On a side not your you tube channel is bad ass.


----------



## paint it black

CodyW said:


> What color is the nonskid? I like it, not too dark or too white. Just the right color.


The non-skid is Whisper Gray. Which is slightly darker than Matterhorn White.


----------



## Shadowcast

Eric,
I have enjoyed reading these 13 pages on this skiff. The Heron is for sure a game changer. Waiting for my turn to splash one in Tampa Bay!


----------



## paint it black

So this happened! in a foot of water, hardcore tailing permit in Florida Bay. Don't mind my buddy, he was jumping in the water to grab my sunglasses that fell in.


----------



## Gordon Johnson

paint it black said:


> So this happened! in a foot of water, hardcore tailing permit in Florida Bay. Don't mind my buddy, he was jumping in the water to grab my sunglasses that fell in.
> View attachment 12167


NICE CATCH!!! Did you get the glasses?


----------



## THX1138

Seriously bro, sick fish! I'm very happy for you!

Lou


----------



## Megalops

Damn Eric, nice fish!


----------



## 1shotmike

Nice fish! A little off topic, sort of. Do any of you Heron owners out there have a boat cover for your skiff? If so, where'd ya get it? My Royal Poinciana is a Royal Painciana, and I NEED to cover it. Also, note to guys with Seadeck: Cats love to use that stuff as a scratching pad. Fortunately, Gator season is coming up, and they won't go to waste......


----------



## CPurvis

1shotmike said:


> Nice fish! A little off topic, sort of. Do any of you Heron owners out there have a boat cover for your skiff? If so, where'd ya get it? My Royal Poinciana is a Royal Painciana, and I NEED to cover it. Also, note to guys with Seadeck: Cats love to use that stuff as a scratching pad. Fortunately, Gator season is coming up, and they won't go to waste......


Found that out myself.


----------



## paint it black

1shotmike said:


> Nice fish! A little off topic, sort of. Do any of you Heron owners out there have a boat cover for your skiff? If so, where'd ya get it? My Royal Poinciana is a Royal Painciana, and I NEED to cover it. Also, note to guys with Seadeck: Cats love to use that stuff as a scratching pad. Fortunately, Gator season is coming up, and they won't go to waste......
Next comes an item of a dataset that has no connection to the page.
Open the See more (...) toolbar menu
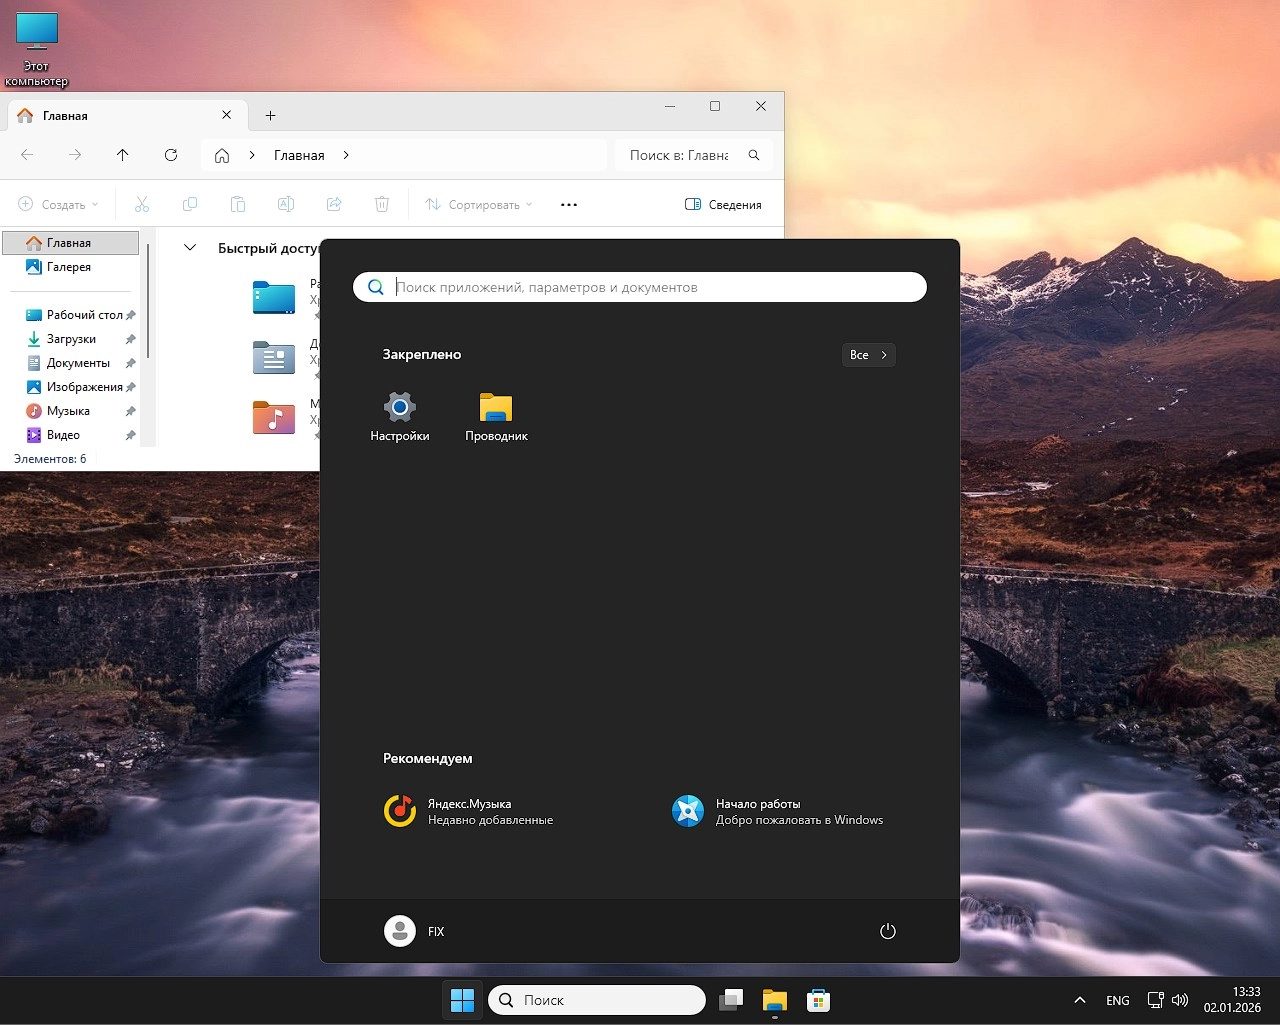 pos(568,204)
I don't got a boat cover yet, and definitely need to get one. My buddy had one made for his skiff by a friend of his that is insane. I am having him make one for my skiff. Made out of Sunbrella, and it's ratchet strapped around the rubrail to secure it onto the skiff. He trailers his skiff with it on. It's definitely pricey, but worth it! 
And yeah, I haven't put any SeaDek on this one yet cause they destroyed the SeaDek on my Copperhead and Cayenne platforms. So I am waiting for the boat cover to come first.


----------



## Shicks007

Definitely interested in a Heron cover too, maybe we need to start a new thread? Maybe Salt Marsh needs to start offering one .


----------



## 1shotmike

T


paint it black said:


> I don't got a boat cover yet, and definitely need to get one. My buddy had one made for his skiff by a friend of his that is insane. I am having him make one for my skiff. Made out of Sunbrella, and it's ratchet strapped around the rubrail to secure it onto the skiff. He trailers his skiff with it on. It's definitely pricey, but worth it!
> And yeah, I haven't put any SeaDek on this one yet cause they destroyed the SeaDek on my Copperhead and Cayenne platforms. So I am waiting for the boat cover to come first.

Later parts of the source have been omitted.